**Requirement A**
Name every person mentioned in the investment-fund article below.
**Requirement B**
Pick up the investment-fund article below after its last sentence and keep writing it.

Top of Page text

For investors worried about market levels, Khalaf suggested a mixed asset approach and recommended the Personal Assets Trust.
“These funds contain a mix of assets, so cover a lot of bases, and have a professional fund manager at the helm who can navigate switching between assets as market conditions dictate,” he said.
“I’d suggest having a few such funds so that you’re returns aren’t solely reliant on the decisions of just one manager.”
Performance of trust vs benchmark over 5yrs
Source: FE Analytics
The five FE fundinfo Crown-rated Personal Assets Trust has been managed by Lyon since 2009.
Over the past five years, the £1.4bn trust made a total return of 36.69 per cent, while the FTSE All Share made 44.81 per cent.
According to data from the Association of Investment Companies (AIC), it is trading at a 1.4 per cent premium to net asset value (NAV) and has ongoing charges of 0.86 per cent. It is not currently geared.
“As tempting as it is to try and pick something that could make money in a 1929-style collapse, I think that’s a challenge and therefore minimising losses or preserving capital might be a better approach, said Ryan Hughes, head of active portfolios at AJ Bell.
His pick is the £1.4bn Janus Henderson UK Absolute Return fund, run by FE fundinfo Alpha Managers Ben Wallace and Luke Newman.
“While absolute return funds have rightly had a bad press, the Janus Henderson UK Absolute Return fund is one of the good ones and has a good record of navigating its way through sharp corrections,” he said.
Hughes said the managers long/short approach is flexible enough to allow them to go net-short if they feel the need. They successfully used that flexibility in navigating the last financial crisis.
“Key to the approach is the management of risk and adjusting the net and gross positions accordingly, which is where many absolute managers have got it wrong in recent years,” he added.
“While the return may not be spectacular, preserving capital in a market crash is a fantastic way to make money in the long run.”
Performance of fund vs benchmark over 5yrs
Source: FE Analytics
Over the last five years, Janus Henderson UK Absolute Return has made a total return of 11.49 per cent, compared to 11.99 per cent for the average IA Targeted Absolute Return sector peer. It has an OCF of 1.05 per cent.

Bottom of Page text
Top of Recorded data

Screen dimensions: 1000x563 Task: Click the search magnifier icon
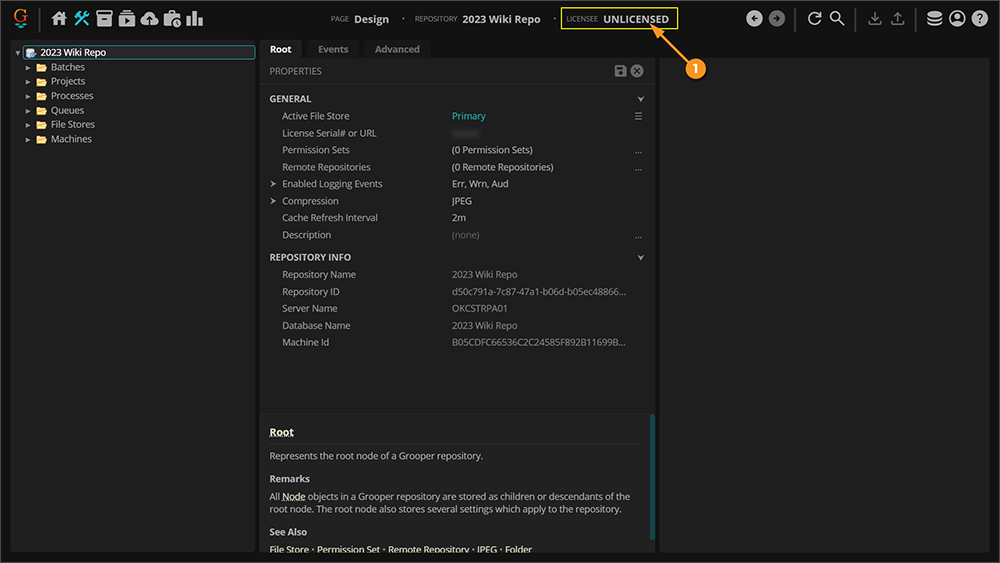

Bottom of Recorded data

**Output A**
Khalaf, Lyon, Ryan Hughes, Ben Wallace, Luke Newman

**Output B**
Staying with absolute return, FundCalibre managing director Darius McDermott has gone with the £491m SVS Church House Tenax Absolute Return Strategies fund.
“While it sits in the much maligned IA Targeted Absolute Return sector, it is one of the funds that actually does what it is supposed to do,” he said.
The fund has relatively low exposure to equities with a 25 per cent ceiling, as the managers want to minimise the volatility of the fund.
Managed by James Mahon and FE fundinfo Alpha Manager Jeremy Wharton, the fund places a heavy emphasis on capital preservation and it is one of the few absolute return funds with a track record which goes back beyond 2008 and the global financial crisis.
“During the Covid-19 sell-off the fund fell 6.6 per cent, while global stock markets fell more than 25 per cent. Since the lows in March, it has returned 10.2 per cent,” said McDermott.
"It really came into its own in the fastest bear market in history when everything became temporarily correlated and really showed its worth in a portfolio. It’s also not vulnerable to any more shorting ‘wars’ between social media/retail investors and hedge funds because it doesn’t use shorting.
"If we are going to have another correction, this is a fund I’d like to have in my portfolio mix."
Performance of fund vs benchmark over 5yrs
Source: FE Analytics
Over five years, SVS Church House Tenax Absolute Return Strategies posted a total return of 17.75 per cent, against a return of 11.99 per cent for the average fund in the IA Targeted Absolute Return sector. It has an OCF of 1.47 per cent.